| Exercise prompt |
With both ends included, repeat exactly the lines of the entries below from the one containing "You are a computer-use" down to the one containing "Instruction: Select the", and no others.
Start of Extracted entries
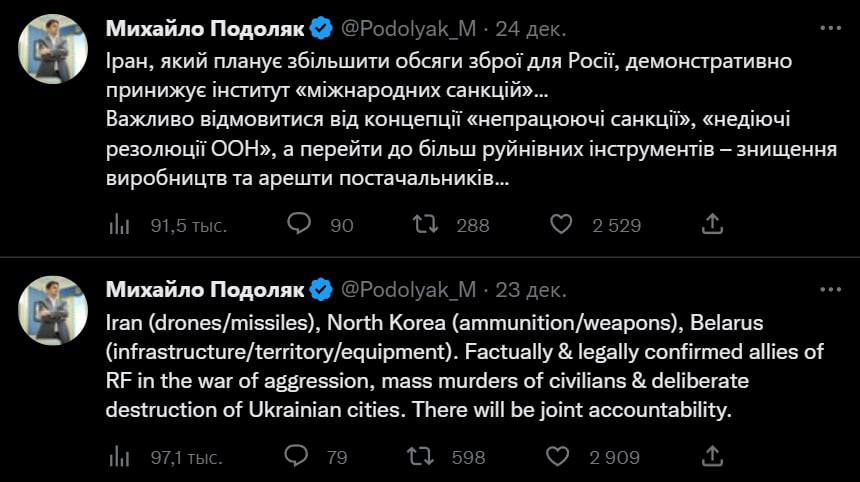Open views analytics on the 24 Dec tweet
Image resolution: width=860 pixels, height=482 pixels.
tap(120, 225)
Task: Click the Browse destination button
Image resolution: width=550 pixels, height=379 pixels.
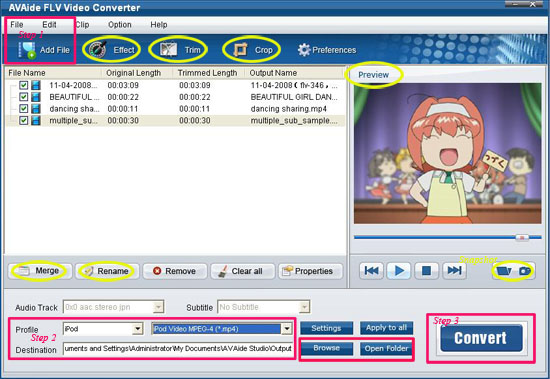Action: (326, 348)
End of Extracted entries
Start of Extracted entries
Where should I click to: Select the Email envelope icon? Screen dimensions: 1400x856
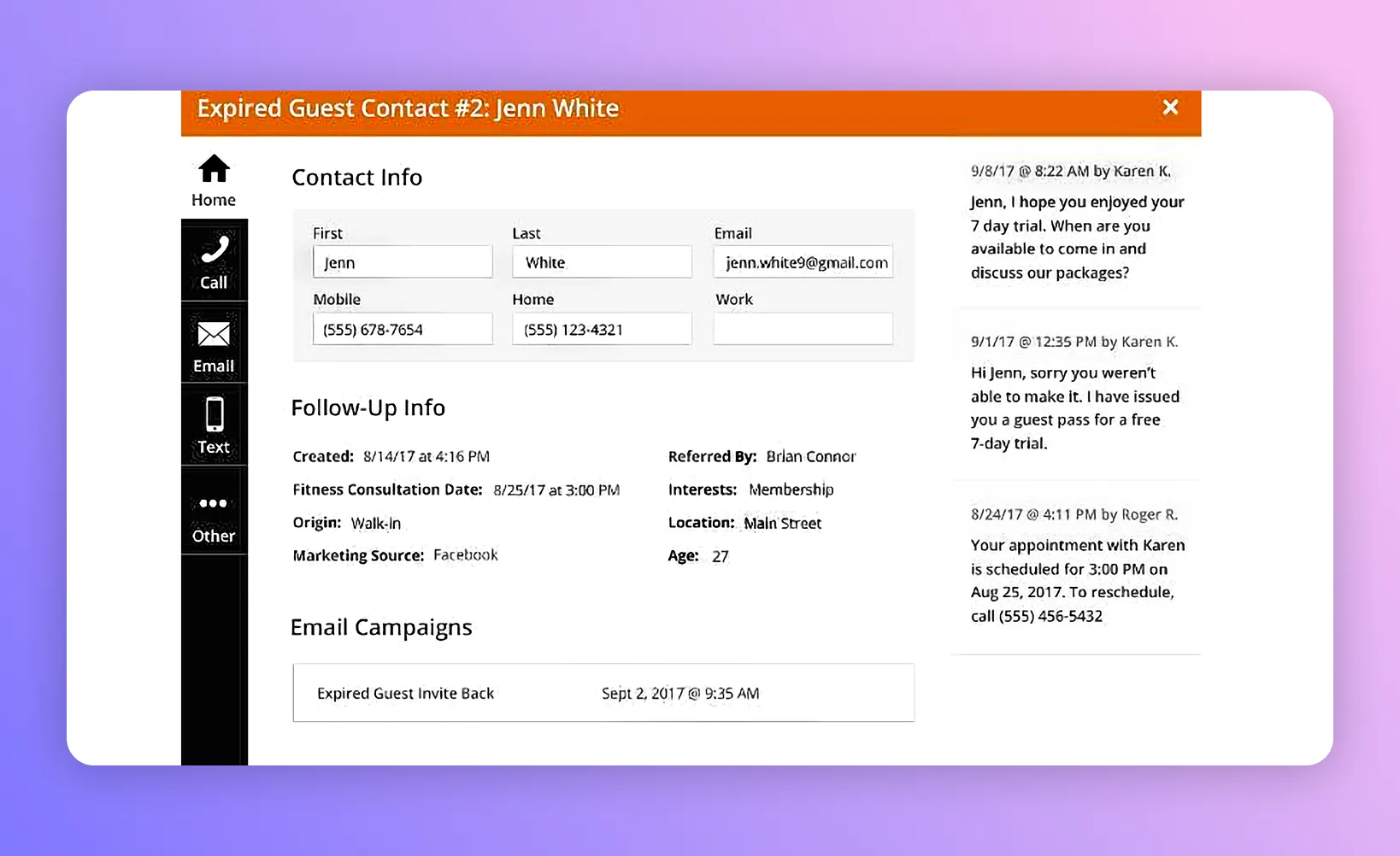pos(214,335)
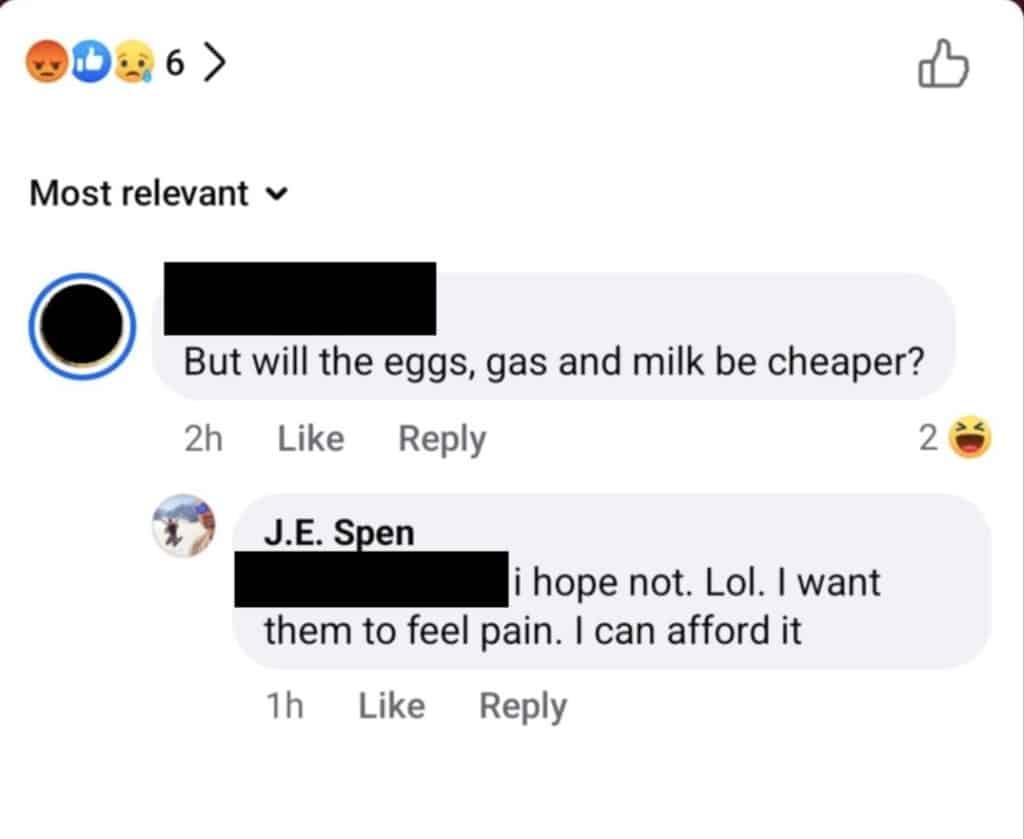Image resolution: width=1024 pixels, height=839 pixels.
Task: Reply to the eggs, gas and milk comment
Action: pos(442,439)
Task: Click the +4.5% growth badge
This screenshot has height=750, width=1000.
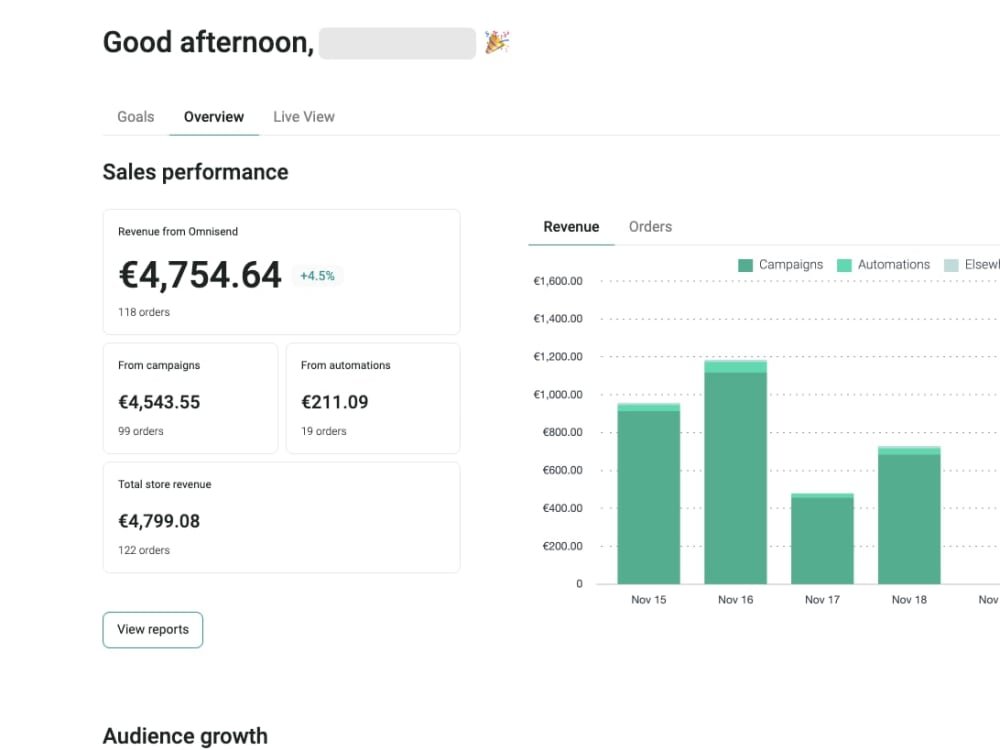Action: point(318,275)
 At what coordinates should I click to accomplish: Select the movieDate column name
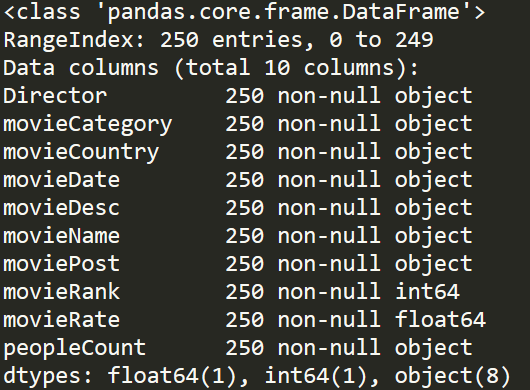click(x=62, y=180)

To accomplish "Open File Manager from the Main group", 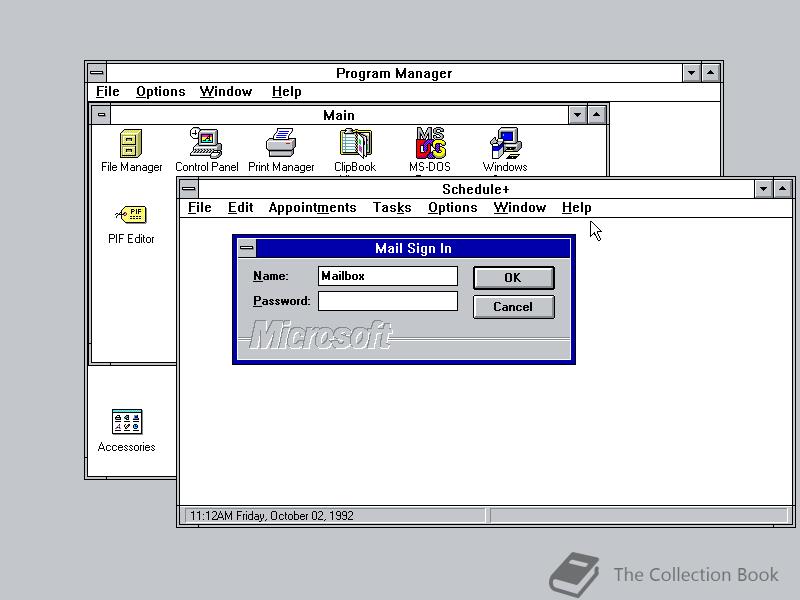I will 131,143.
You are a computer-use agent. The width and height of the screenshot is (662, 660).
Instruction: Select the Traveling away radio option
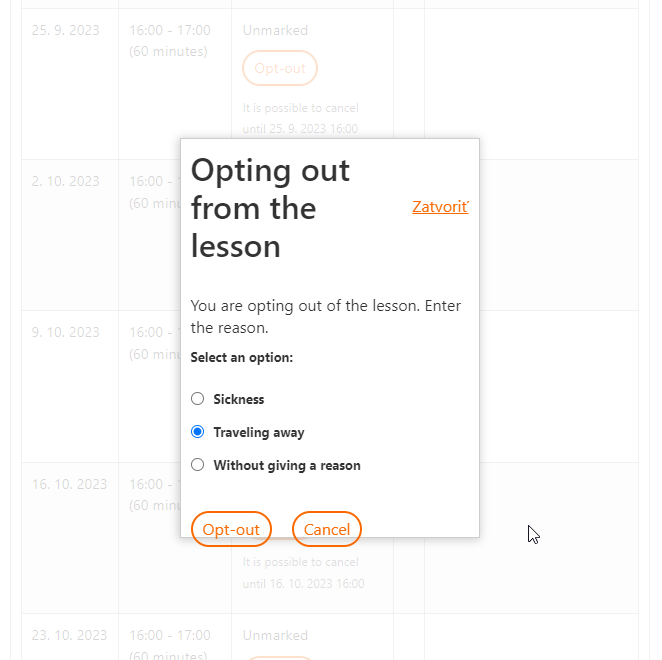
End of Extracted entries
| Completed task |
You are a computer-use agent. The width and height of the screenshot is (662, 660).
Instruction: Select the Traveling away radio option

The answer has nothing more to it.